- Data supplied
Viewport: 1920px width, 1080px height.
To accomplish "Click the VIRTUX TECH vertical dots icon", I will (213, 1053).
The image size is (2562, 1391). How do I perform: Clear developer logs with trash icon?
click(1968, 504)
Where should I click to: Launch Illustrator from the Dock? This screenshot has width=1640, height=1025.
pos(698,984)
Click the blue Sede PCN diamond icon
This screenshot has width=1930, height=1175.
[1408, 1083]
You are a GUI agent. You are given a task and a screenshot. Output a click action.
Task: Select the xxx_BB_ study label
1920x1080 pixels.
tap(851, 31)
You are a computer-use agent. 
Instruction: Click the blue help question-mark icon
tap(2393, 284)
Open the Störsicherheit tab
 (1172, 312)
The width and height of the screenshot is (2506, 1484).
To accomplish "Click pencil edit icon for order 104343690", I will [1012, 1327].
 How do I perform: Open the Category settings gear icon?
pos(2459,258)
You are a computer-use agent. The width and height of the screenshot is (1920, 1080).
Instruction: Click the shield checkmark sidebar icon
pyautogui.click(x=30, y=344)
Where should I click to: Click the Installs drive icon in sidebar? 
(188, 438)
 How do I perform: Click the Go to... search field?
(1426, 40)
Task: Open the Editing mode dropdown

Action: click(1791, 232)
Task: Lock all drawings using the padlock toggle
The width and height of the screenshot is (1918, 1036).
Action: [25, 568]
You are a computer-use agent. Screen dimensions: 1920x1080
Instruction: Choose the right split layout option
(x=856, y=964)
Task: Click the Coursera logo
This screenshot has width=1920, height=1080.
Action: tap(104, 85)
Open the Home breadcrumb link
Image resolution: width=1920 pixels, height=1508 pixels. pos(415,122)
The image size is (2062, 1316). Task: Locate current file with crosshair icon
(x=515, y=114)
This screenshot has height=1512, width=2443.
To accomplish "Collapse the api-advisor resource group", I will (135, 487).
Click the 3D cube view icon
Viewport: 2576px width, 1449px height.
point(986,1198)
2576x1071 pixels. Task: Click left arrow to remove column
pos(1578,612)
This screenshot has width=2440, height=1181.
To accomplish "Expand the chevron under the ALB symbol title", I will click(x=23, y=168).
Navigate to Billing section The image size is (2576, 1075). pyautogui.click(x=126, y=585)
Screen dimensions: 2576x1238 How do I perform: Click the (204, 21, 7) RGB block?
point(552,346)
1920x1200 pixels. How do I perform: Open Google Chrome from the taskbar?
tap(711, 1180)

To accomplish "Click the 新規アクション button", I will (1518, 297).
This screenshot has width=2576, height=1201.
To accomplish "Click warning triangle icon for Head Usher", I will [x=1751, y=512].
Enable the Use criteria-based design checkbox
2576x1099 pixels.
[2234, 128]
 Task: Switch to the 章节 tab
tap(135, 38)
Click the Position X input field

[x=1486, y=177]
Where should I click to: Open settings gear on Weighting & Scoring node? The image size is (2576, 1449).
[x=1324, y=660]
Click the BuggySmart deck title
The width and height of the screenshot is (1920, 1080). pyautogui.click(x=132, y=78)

- About this task
Exact transcription of the records is all that is wanted.

- Final answer
Viewport: 1920px width, 1080px height.
To accomplish "Click the VIRTUX TECH vertical dots icon", I will (213, 1053).
The image size is (2562, 1391). How do I perform: Clear developer logs with trash icon?
click(1968, 504)
Where should I click to: Launch Illustrator from the Dock? This screenshot has width=1640, height=1025.
pos(698,984)
Click the blue Sede PCN diamond icon
This screenshot has width=1930, height=1175.
[1408, 1083]
You are a GUI agent. You are given a task and a screenshot. Output a click action.
Task: Select the xxx_BB_ study label
1920x1080 pixels.
tap(851, 31)
You are a computer-use agent. 
Instruction: Click the blue help question-mark icon
tap(2393, 284)
Open the Störsicherheit tab
 (1172, 312)
The width and height of the screenshot is (2506, 1484).
To accomplish "Click pencil edit icon for order 104343690", I will [1012, 1327].
 How do I perform: Open the Category settings gear icon?
pos(2459,258)
You are a computer-use agent. The width and height of the screenshot is (1920, 1080).
Instruction: Click the shield checkmark sidebar icon
pyautogui.click(x=30, y=344)
Where should I click to: Click the Installs drive icon in sidebar? 
(188, 438)
 How do I perform: Click the Go to... search field?
(1426, 40)
Task: Open the Editing mode dropdown

Action: click(1791, 232)
Task: Lock all drawings using the padlock toggle
The width and height of the screenshot is (1918, 1036).
Action: [25, 568]
You are a computer-use agent. Screen dimensions: 1920x1080
Instruction: Choose the right split layout option
(x=856, y=964)
Task: Click the Coursera logo
This screenshot has width=1920, height=1080.
Action: tap(104, 85)
Open the Home breadcrumb link
Image resolution: width=1920 pixels, height=1508 pixels. pos(415,122)
The image size is (2062, 1316). Task: Locate current file with crosshair icon
(x=515, y=114)
This screenshot has height=1512, width=2443.
To accomplish "Collapse the api-advisor resource group", I will (135, 487).
Click the 3D cube view icon
Viewport: 2576px width, 1449px height.
point(986,1198)
2576x1071 pixels. Task: Click left arrow to remove column
pos(1578,612)
This screenshot has width=2440, height=1181.
To accomplish "Expand the chevron under the ALB symbol title", I will click(x=23, y=168).
Navigate to Billing section The image size is (2576, 1075). pyautogui.click(x=126, y=585)
Screen dimensions: 2576x1238 How do I perform: Click the (204, 21, 7) RGB block?
point(552,346)
1920x1200 pixels. How do I perform: Open Google Chrome from the taskbar?
tap(711, 1180)

To accomplish "Click the 新規アクション button", I will (1518, 297).
This screenshot has width=2576, height=1201.
To accomplish "Click warning triangle icon for Head Usher", I will [x=1751, y=512].
Enable the Use criteria-based design checkbox
2576x1099 pixels.
[2234, 128]
 Task: Switch to the 章节 tab
tap(135, 38)
Click the Position X input field

[x=1486, y=177]
Where should I click to: Open settings gear on Weighting & Scoring node? The image size is (2576, 1449).
[x=1324, y=660]
Click the BuggySmart deck title
The width and height of the screenshot is (1920, 1080). pyautogui.click(x=132, y=78)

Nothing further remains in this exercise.